Large differences in contributions of 300,000 workers
The contributions made by State workers varies considerably.
The Department of Public Expenditure and Reform does not keep a centralised database of the arrangements that exist for the 300,000-strong workforce.
However, figures provided in relation to the civil service show 13,852 workers who joined before April 6, 1995, do not contribute towards their personal scheme but pay 1.5pc of their pay towards a survivors' scheme. They have a minimum retirement age of 60.
A further 10,814 who joined after that date, and can also retire at 60, pay 3pc of their pensionable remuneration, which includes wages and allowances but excludes overtime, towards their scheme, plus 3.5pc of a lower portion of their salary.
For 5,628 who joined after April 2004, the contribution is the same but they cannot retire until 65, and the 4,101 hired after January 1, 2013, make the same contribution but have a minimum pension age of 66. This will increase to 67 in 2021 and 68 in 2028 in line with the State pension age. The department said the average contribution was about 4.6pc.
The debate that will take place at talks on a pay deal following the Lansdowne Road deal, which runs out next year, is likely to centre on what portion of the pension levy should remain in place.
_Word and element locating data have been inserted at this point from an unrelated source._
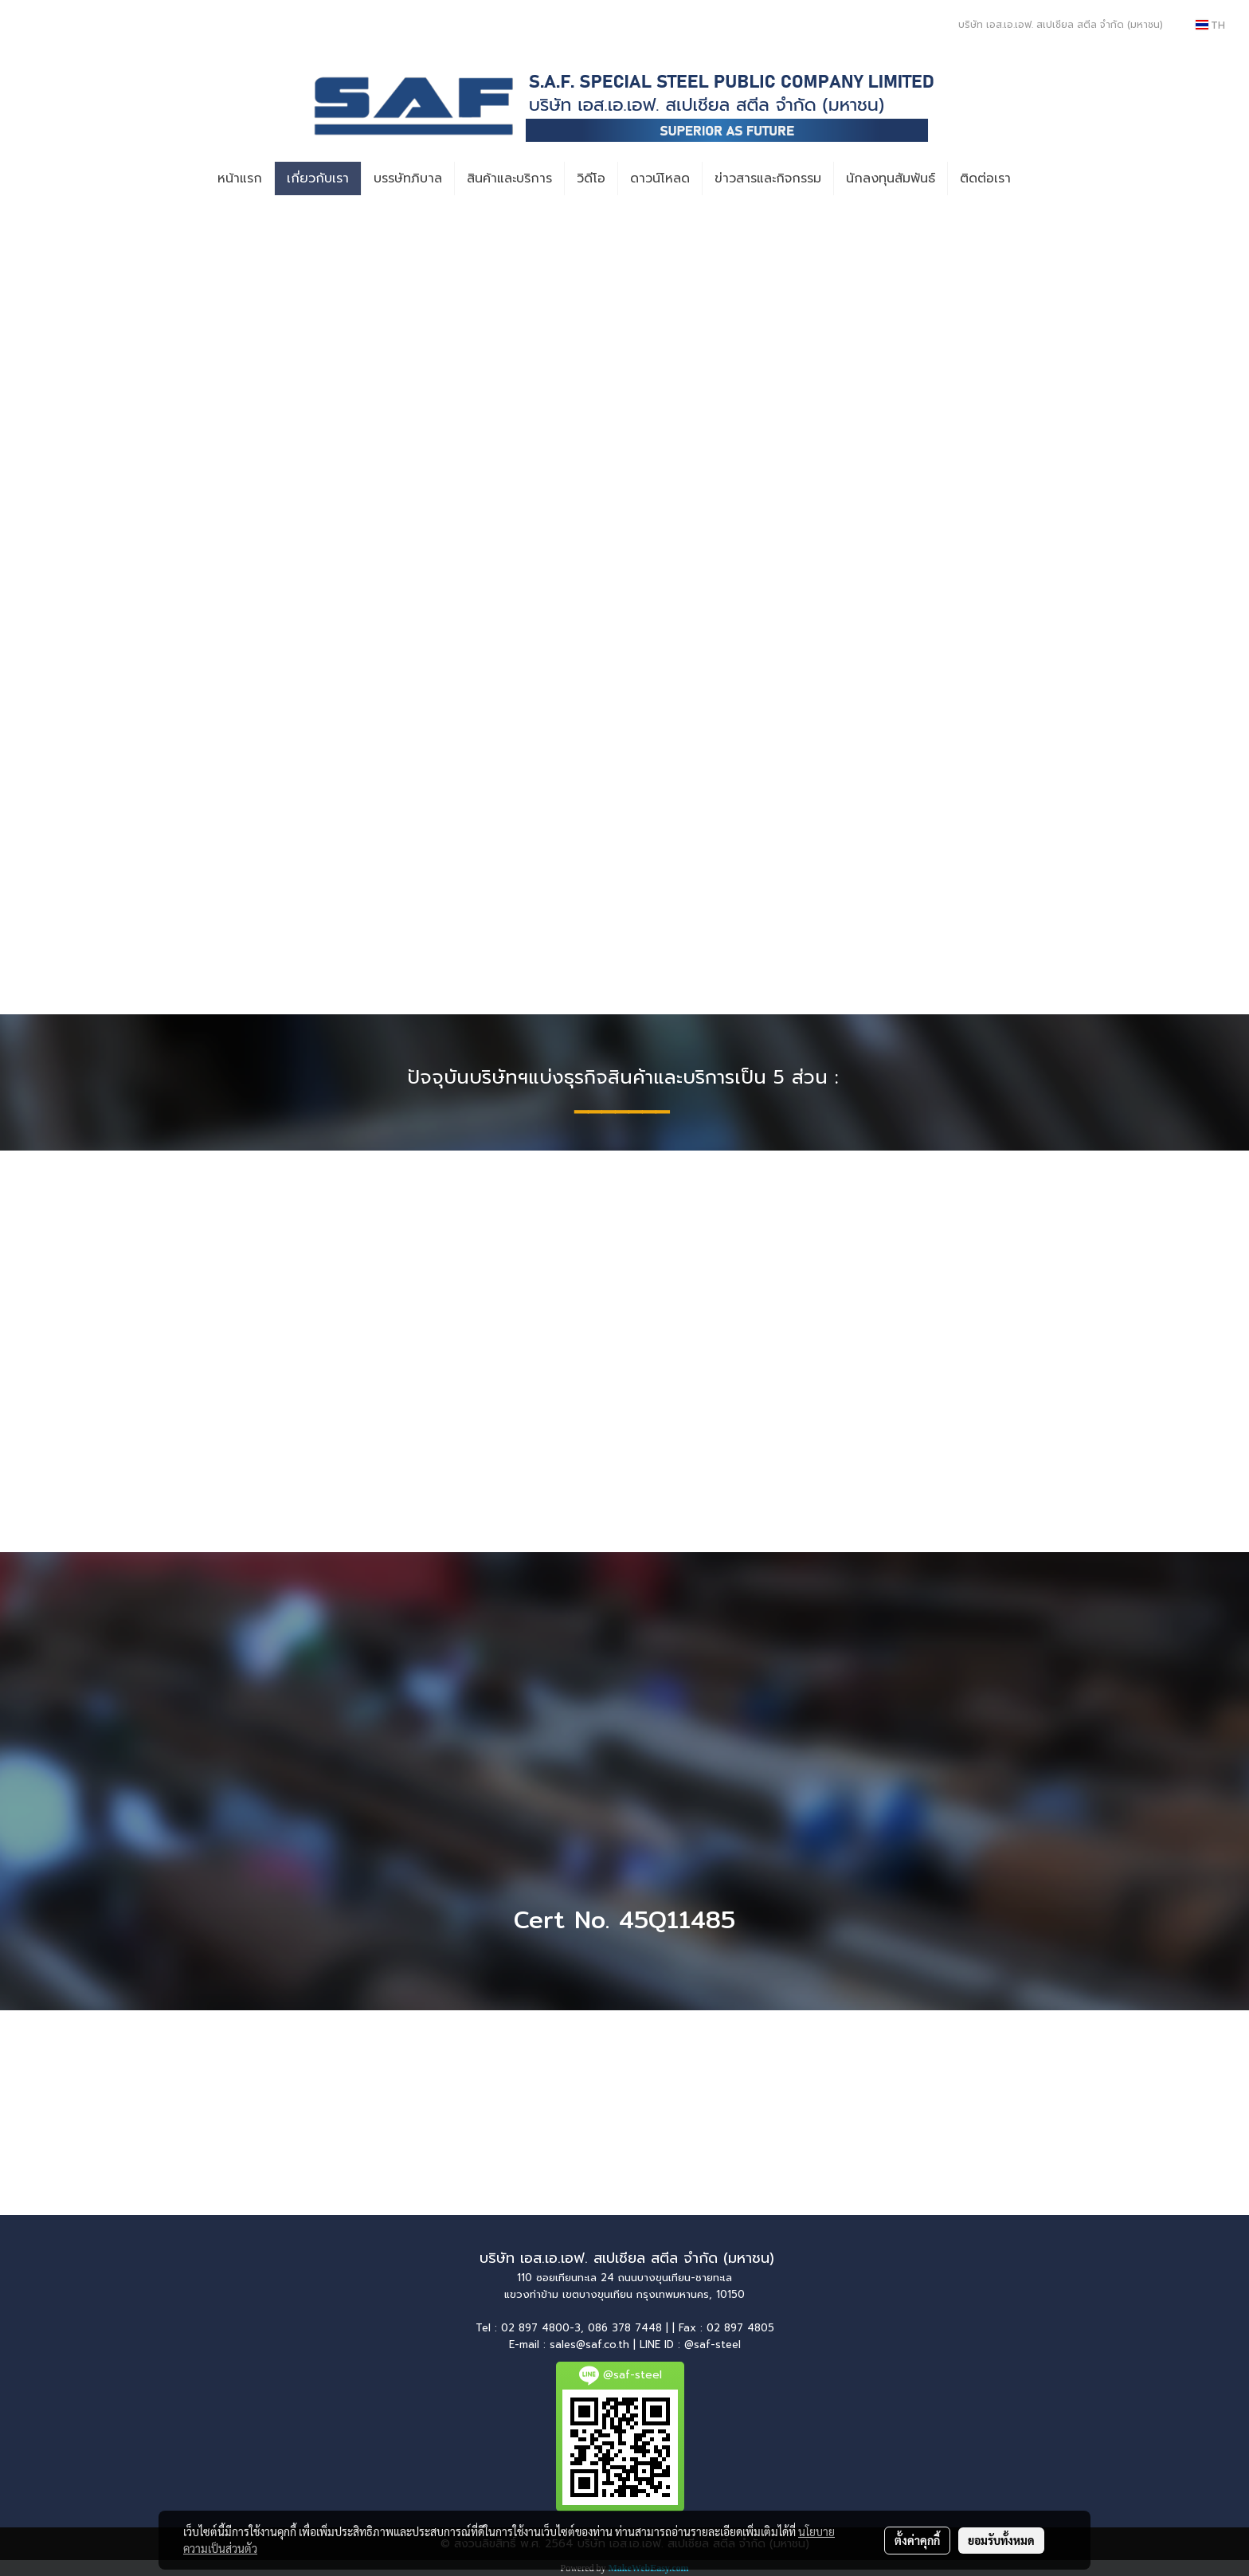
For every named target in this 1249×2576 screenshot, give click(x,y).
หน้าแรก (239, 178)
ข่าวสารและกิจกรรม (768, 178)
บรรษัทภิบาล (408, 178)
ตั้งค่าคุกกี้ (917, 2540)
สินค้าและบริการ (509, 178)
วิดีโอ (591, 178)
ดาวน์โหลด (660, 178)
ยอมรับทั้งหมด (1001, 2540)
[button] (1037, 178)
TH (1210, 24)
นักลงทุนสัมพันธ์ (890, 178)
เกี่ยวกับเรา (318, 178)
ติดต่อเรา (985, 178)
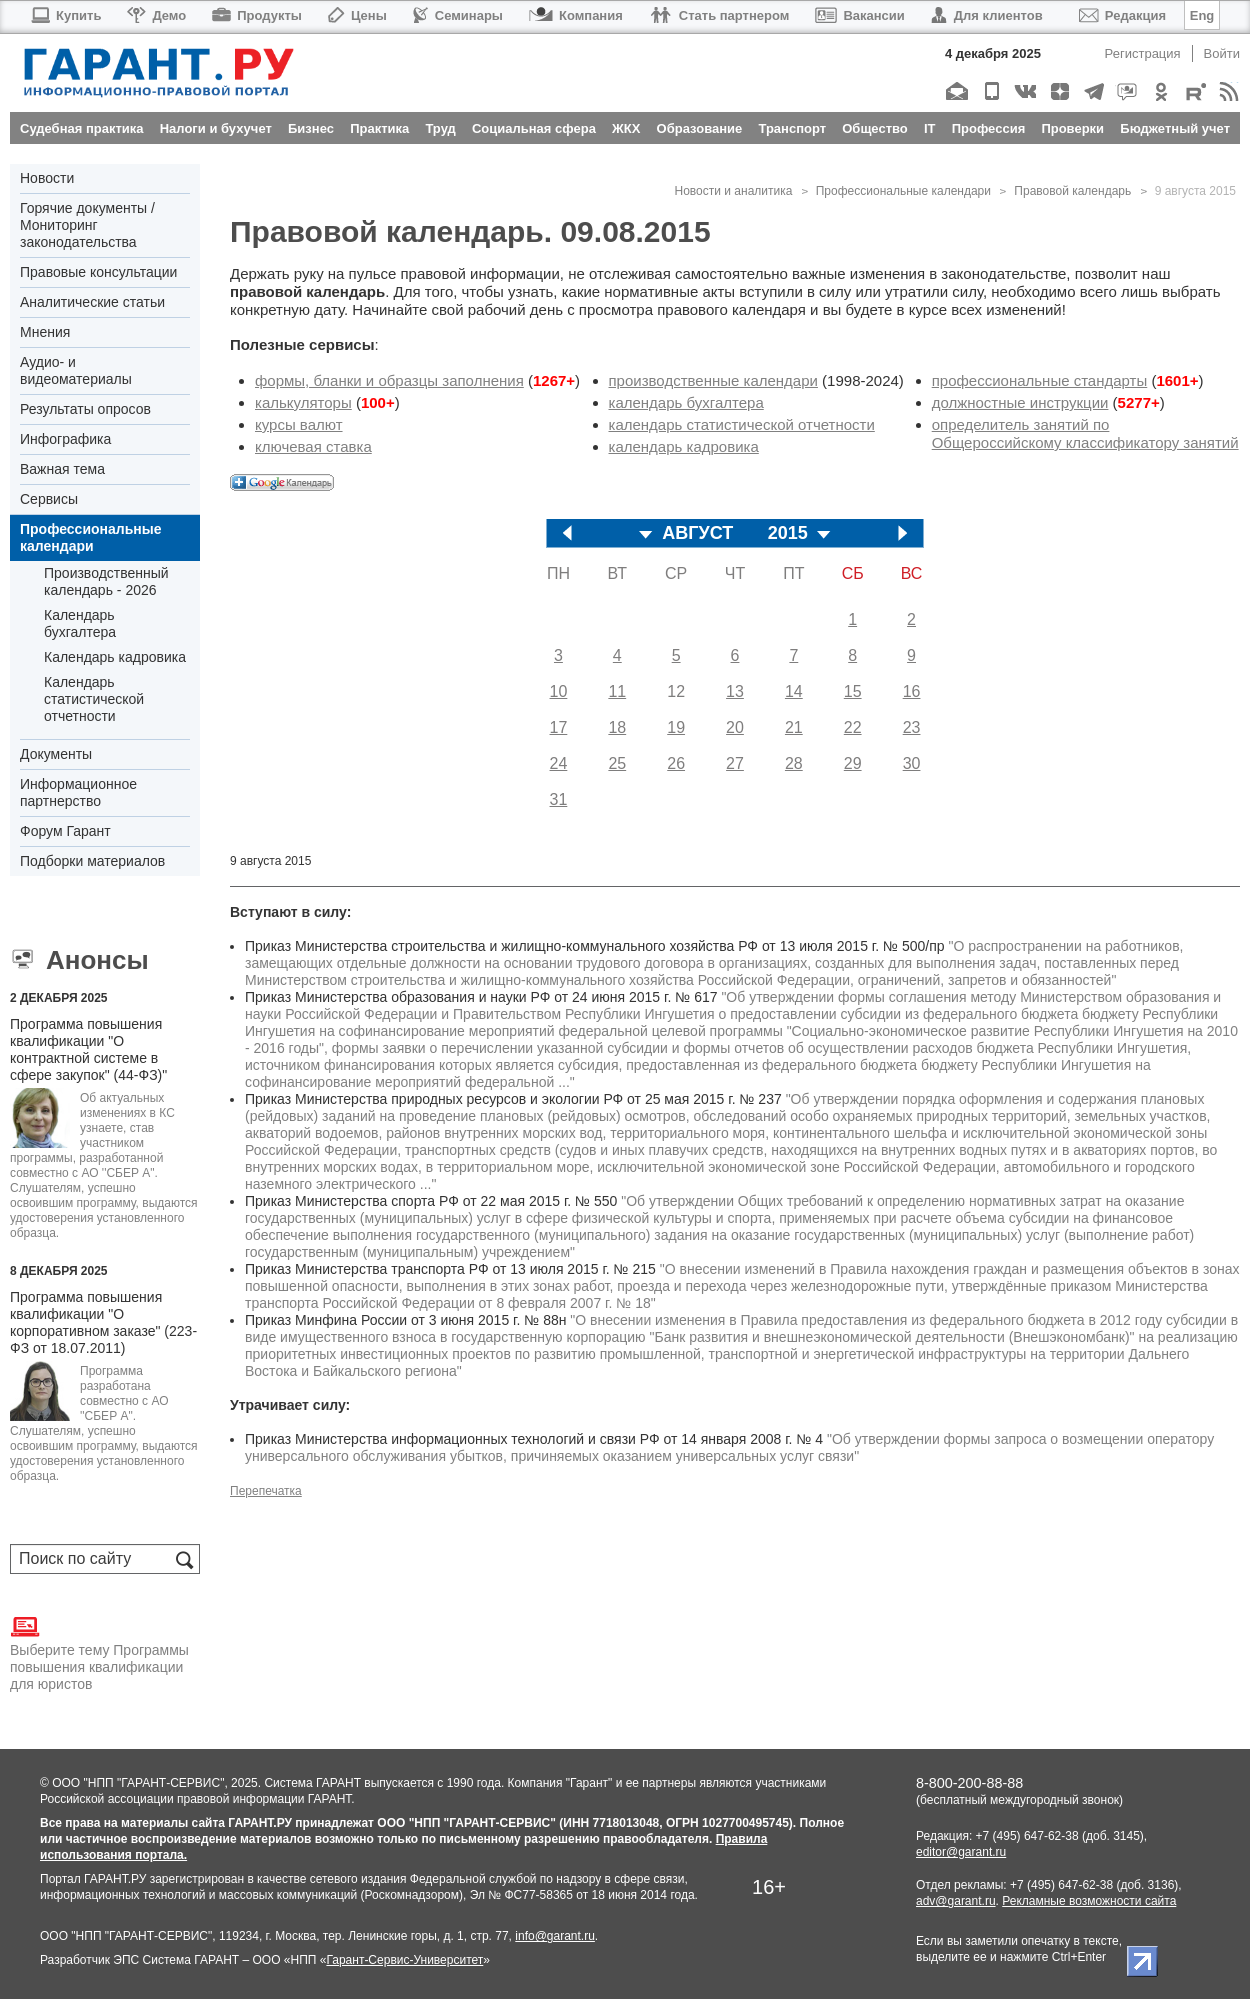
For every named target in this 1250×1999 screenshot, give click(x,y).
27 (735, 763)
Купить (65, 15)
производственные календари (713, 380)
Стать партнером (719, 15)
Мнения (45, 332)
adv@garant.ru (956, 1901)
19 (676, 727)
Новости (47, 178)
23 (912, 727)
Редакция (1122, 15)
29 (853, 763)
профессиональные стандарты (1040, 380)
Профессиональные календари (91, 537)
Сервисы (49, 499)
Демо (156, 15)
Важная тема (62, 469)
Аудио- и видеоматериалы (76, 370)
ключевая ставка (313, 446)
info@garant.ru (555, 1936)
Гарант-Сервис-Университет (404, 1960)
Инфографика (65, 439)
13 (735, 691)
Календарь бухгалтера (80, 623)
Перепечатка (266, 1491)
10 (559, 691)
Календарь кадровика (115, 657)
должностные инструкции (1020, 402)
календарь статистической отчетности (742, 424)
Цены (357, 15)
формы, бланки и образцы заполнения (389, 380)
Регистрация (1143, 53)
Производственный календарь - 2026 (106, 581)
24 (559, 763)
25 (617, 763)
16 (912, 691)
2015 (788, 533)
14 (794, 691)
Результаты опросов (85, 409)
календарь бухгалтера (686, 402)
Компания (576, 15)
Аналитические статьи (92, 302)
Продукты (257, 15)
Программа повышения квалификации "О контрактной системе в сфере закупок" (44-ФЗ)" (88, 1049)
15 (853, 691)
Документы (56, 754)
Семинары (458, 15)
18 (617, 727)
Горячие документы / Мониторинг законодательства (87, 225)
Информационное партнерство (78, 792)
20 (735, 727)
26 (676, 763)
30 (912, 763)
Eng (1202, 15)
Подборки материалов (92, 861)
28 (794, 763)
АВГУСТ (697, 533)
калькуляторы (303, 402)
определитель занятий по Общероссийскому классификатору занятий (1085, 433)
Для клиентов (987, 15)
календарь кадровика (684, 446)
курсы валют (299, 424)
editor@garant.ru (961, 1852)
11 (617, 691)
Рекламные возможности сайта (1089, 1901)
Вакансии (859, 15)
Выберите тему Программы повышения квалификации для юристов (99, 1652)
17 (559, 727)
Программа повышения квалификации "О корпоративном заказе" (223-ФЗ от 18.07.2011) (103, 1322)
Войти (1222, 53)
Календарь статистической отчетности (94, 699)
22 (853, 727)
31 (559, 799)
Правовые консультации (98, 272)
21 (794, 727)
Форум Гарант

The level of contributions being made as a portion of the value of the benefits received will be closely examined. Currently, unions and the Government have actuaries examining the complex arrangements.
They include the fact that some staff, including gardaí, get accelerated pensions, where benefits accumulated much quicker, and they can retire earlier than their colleagues.
Although a 5pc worker contribution would be a norm in many private sector schemes, it is widely felt they do not get anything close to the level of benefits.
With full service, the State-guaranteed pensions are worth half of a worker's final salary and a lump sum of one-and-a-half times their pay.
In addition, pensions increase when someone in their old job gets a pay rise.
However, a 'single' scheme set up in 2013 means that new recruits' pensions are based on their average earnings during their career rather than their final wage packet.
The Government pays for the pensions on a pay-as-you-go basis from taxes or borrowings. In contrast, defined contribution rather than defined benefit schemes have become the norm in the private sector.
Last year's average public sector pension was worth €20,367, but Irish Life said the average annual payment in its defined contribution schemes was €5,332. Most significantly of all, just a third of private sector workers have a pension.